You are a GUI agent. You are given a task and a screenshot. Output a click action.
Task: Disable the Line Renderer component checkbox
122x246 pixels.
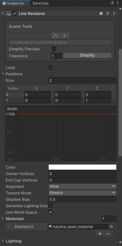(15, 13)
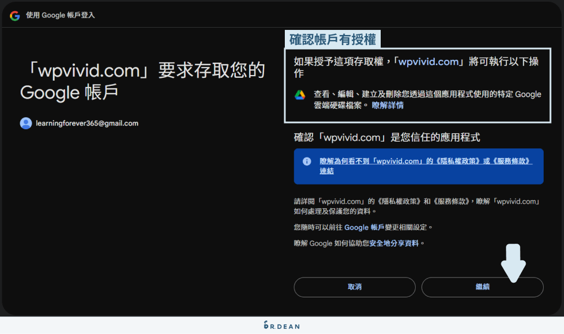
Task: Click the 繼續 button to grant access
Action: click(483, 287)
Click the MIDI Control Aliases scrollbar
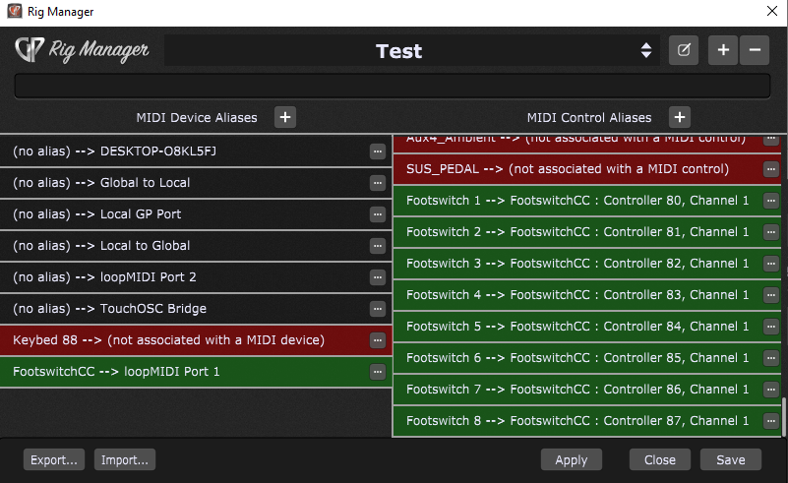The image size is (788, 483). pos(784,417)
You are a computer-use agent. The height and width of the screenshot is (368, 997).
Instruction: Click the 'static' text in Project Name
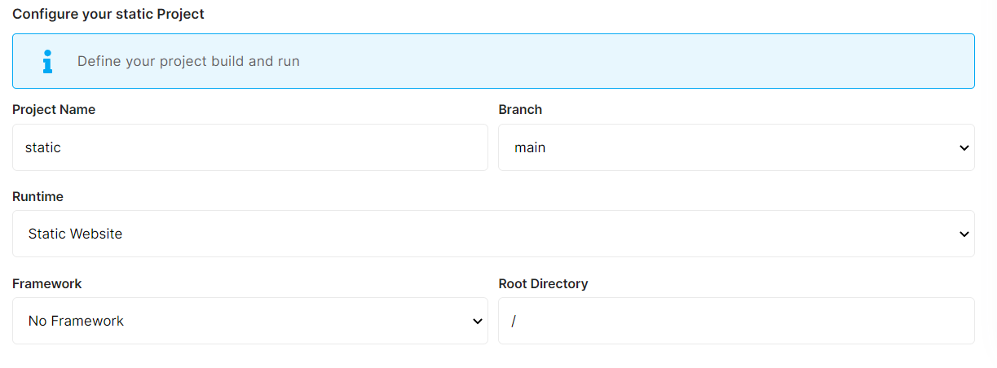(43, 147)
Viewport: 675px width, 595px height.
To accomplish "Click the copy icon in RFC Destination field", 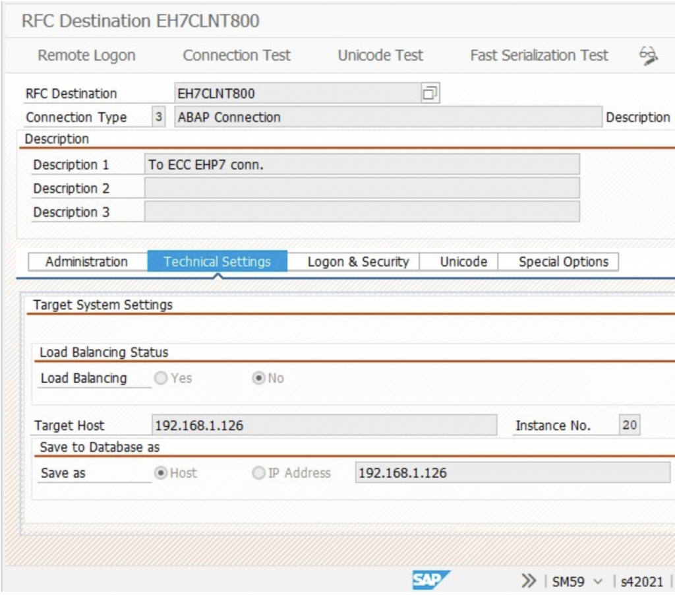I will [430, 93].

┄┄┄┄┄┄┄┄┄┄┄┄┄┄┄┄┄┄┄┄

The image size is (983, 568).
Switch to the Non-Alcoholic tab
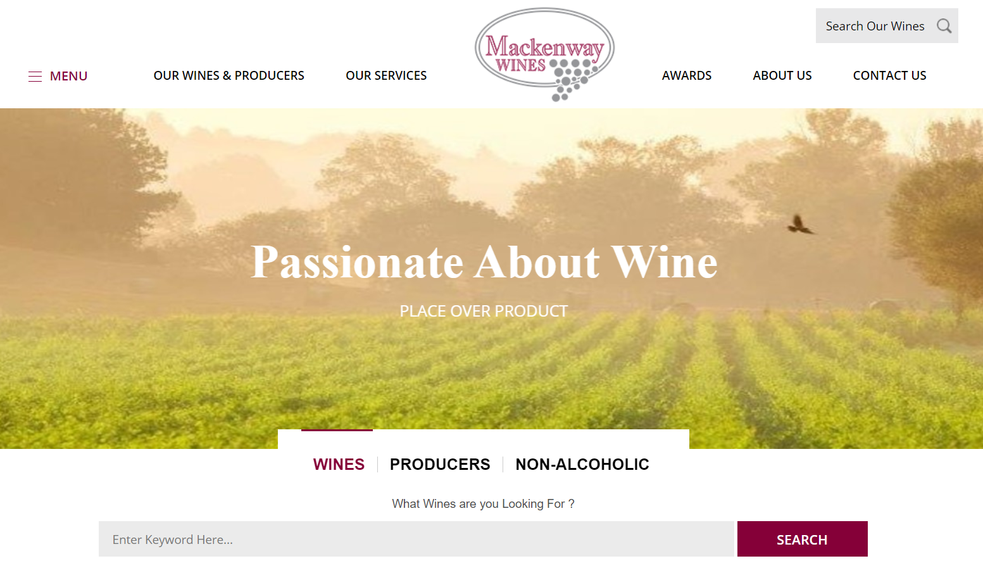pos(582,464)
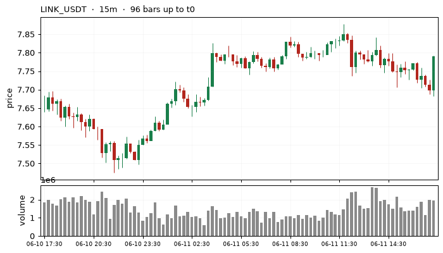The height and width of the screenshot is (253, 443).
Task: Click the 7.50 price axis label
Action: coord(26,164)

┄┄┄┄┄┄┄┄┄┄┄┄┄┄┄┄┄┄┄┄

- **Exercise objective**
In the listing, find every line with the word "agent" and return it.

- **Your solution**
You are a GUI agent. You are given a task and a screenshot. Output a click action.
You are a computer-use agent. The height and width of the screenshot is (368, 997).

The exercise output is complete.